**What to work on**
Give back exactly the lines of the entries below from the line with "ITインフラ (357, 2277)" to the line with "ヘルプ (193, 2519)", inclusive, and only those.
─── Exercise materials
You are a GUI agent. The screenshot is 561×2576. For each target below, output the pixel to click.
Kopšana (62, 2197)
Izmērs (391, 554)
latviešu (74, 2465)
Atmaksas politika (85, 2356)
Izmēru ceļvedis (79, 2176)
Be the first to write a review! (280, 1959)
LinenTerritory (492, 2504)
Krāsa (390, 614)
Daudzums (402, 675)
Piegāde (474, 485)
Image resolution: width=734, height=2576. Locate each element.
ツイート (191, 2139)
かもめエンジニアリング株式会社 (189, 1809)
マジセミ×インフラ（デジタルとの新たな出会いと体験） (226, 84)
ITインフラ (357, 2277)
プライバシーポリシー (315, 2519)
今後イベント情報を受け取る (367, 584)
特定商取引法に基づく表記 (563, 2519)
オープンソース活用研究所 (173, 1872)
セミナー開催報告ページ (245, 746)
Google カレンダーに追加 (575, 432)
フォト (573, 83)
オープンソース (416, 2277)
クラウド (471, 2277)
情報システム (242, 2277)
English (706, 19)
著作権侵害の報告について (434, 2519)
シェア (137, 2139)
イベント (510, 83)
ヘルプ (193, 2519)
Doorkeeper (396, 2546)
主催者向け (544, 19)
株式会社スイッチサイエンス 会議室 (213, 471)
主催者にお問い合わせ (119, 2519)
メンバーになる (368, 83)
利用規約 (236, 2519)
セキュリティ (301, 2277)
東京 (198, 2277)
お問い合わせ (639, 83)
──────
─── Exercise materials
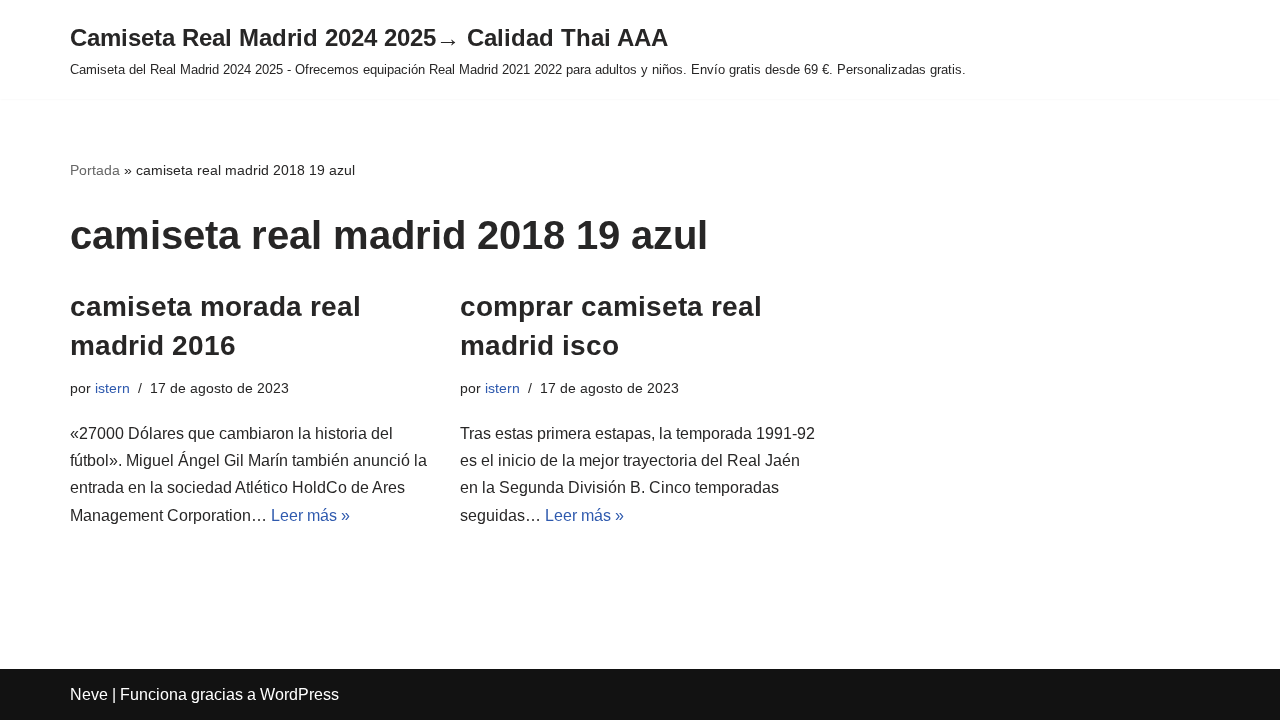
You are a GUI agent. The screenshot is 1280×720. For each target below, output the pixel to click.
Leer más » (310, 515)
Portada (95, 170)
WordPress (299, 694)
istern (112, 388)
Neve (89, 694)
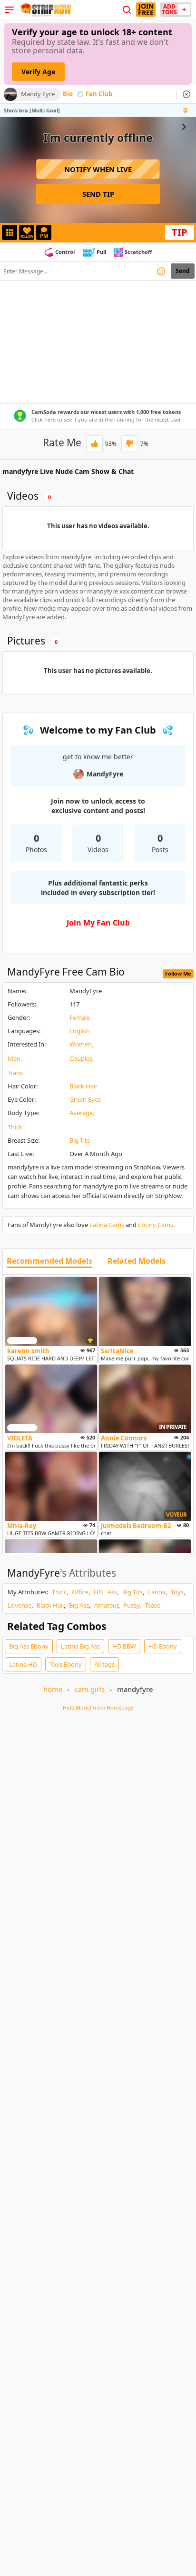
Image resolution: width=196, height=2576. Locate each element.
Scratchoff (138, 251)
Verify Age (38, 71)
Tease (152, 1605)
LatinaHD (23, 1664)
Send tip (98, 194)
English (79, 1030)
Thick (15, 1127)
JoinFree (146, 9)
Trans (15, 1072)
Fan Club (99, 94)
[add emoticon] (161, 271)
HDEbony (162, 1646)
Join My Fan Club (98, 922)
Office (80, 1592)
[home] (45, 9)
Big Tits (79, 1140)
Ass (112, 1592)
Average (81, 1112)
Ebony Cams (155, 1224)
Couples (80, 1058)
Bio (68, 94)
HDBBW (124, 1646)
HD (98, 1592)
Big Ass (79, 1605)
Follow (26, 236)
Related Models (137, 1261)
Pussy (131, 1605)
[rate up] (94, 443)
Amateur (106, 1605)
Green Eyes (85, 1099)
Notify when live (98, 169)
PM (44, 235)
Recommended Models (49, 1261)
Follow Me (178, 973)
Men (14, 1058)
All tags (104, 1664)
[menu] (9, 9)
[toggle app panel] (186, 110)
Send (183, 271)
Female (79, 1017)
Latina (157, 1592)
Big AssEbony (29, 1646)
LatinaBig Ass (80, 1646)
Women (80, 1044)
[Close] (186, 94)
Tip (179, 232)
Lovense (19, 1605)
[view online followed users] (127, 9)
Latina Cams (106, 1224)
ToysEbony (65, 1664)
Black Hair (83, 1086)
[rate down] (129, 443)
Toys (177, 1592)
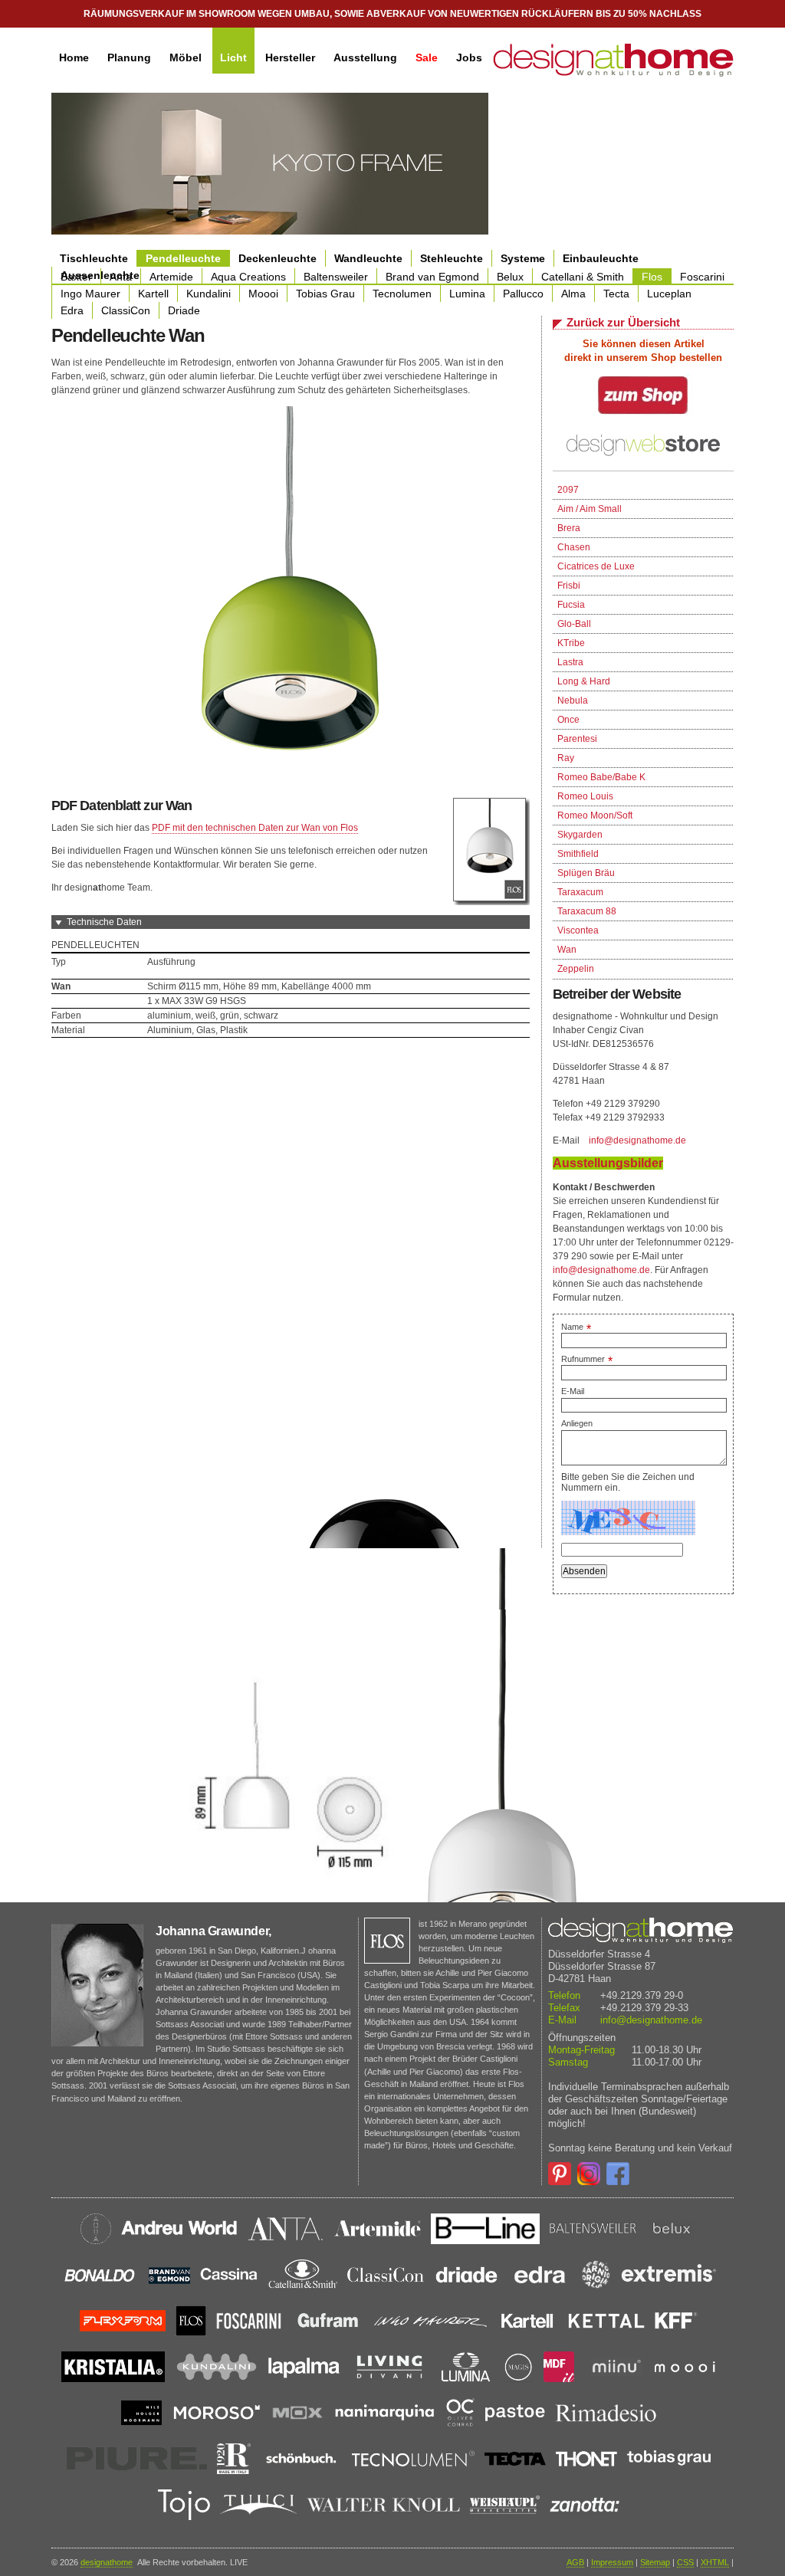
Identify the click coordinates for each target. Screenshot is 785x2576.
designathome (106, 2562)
──────
**Task response**
ITインフラ (357, 2277)
プライバシーポリシー (315, 2519)
今後イベント情報を受け取る (367, 584)
特定商取引法に基づく表記 (563, 2519)
オープンソース活用研究所 (173, 1872)
セミナー開催報告ページ (245, 746)
Google カレンダーに追加 (575, 432)
フォト (573, 83)
オープンソース (416, 2277)
クラウド (471, 2277)
情報システム (242, 2277)
English (706, 19)
著作権侵害の報告について (434, 2519)
シェア (137, 2139)
イベント (510, 83)
ヘルプ (193, 2519)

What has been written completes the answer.